Un día cualquiera, mientras revisas tu perfil de Facebook, te enteras de una oferta de trabajo que, piensa de inmediato, está hecha para ti. Cuando das clic y entras a la página de la empresa para conocer más información, te das cuenta de que es la oportunidad que tanto has esperado, por la que tanto has pedido en tus oraciones. Sin poder evitarlo, esa opción te genera un gran entusiasmo.
Enseguida, revisas tu hoja de vida y la envías al correo electrónico señalado en la oferta. Te haces la señal de la cruz antes de hacer clic en enviar y comienzas a soñar con cómo sería tu vida si se concretara esa oportunidad. Sin embargo, a medida que pasan los días y no recibes la ansiada llamada, ningún mensaje llega a tu correo y entras en desesperación, te llenas de malas energías y te invade la frustración.
El problema es que te fijaste expectativas muy elevadas en relación con esa oportunidad, cuyo control estaba lejos de tu alcance. Es una situación incómoda que vivimos todos los días, a veces varias veces cada día, simple y llanamente porque hicimos suposiciones acerca de que creíamos que iba a ocurrir, de lo que debía ocurrir, pero que finalmente no ocurrió. Una gran frustración.

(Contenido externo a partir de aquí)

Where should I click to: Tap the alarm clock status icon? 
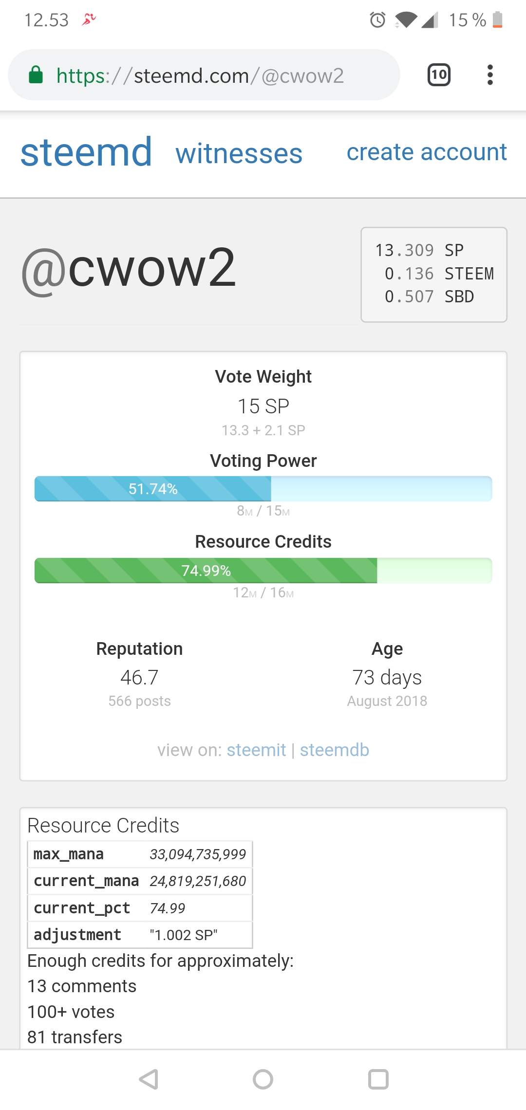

El Diccionario de la Lengua Española (DLE) define esta palabra como “la esperanza de realizar o conseguir algo” y también como “posibilidad razonable de que algo suceda”. En la vida real, sin embargo, esa esperanza y esa posibilidad razonable las asumimos como algo hecho, como la consecuencia de lo que anhelamos: sucederá porque así lo queremos, lo necesitamos.
Y, claro, no es así, casi nunca es así. Uno de los ámbitos en los que las expectativas nos hacen malas pasadas con frecuencia es el de las relaciones personales, en especial, las sentimentales. Conocemos a una persona que nos agrada, que nos llama la atención, y de inmediato la mente elabora una película de cómo nos gustaría que se desarrollara y prosperara esa relación.
Acabamos de conocer a esa persona, pero ya pensamos en convertirla en nuestra pareja, en cómo serían nuestros hijos con ella, en cómo sería la vejez a su lado. Las expectativas son inevitables, porque se trata de un proceso automático de la mente. Así, entonces, no podemos evitar que se den, que la mente fabrique esa película de ficción, pero lo que sí podemos hacer es controlarlas.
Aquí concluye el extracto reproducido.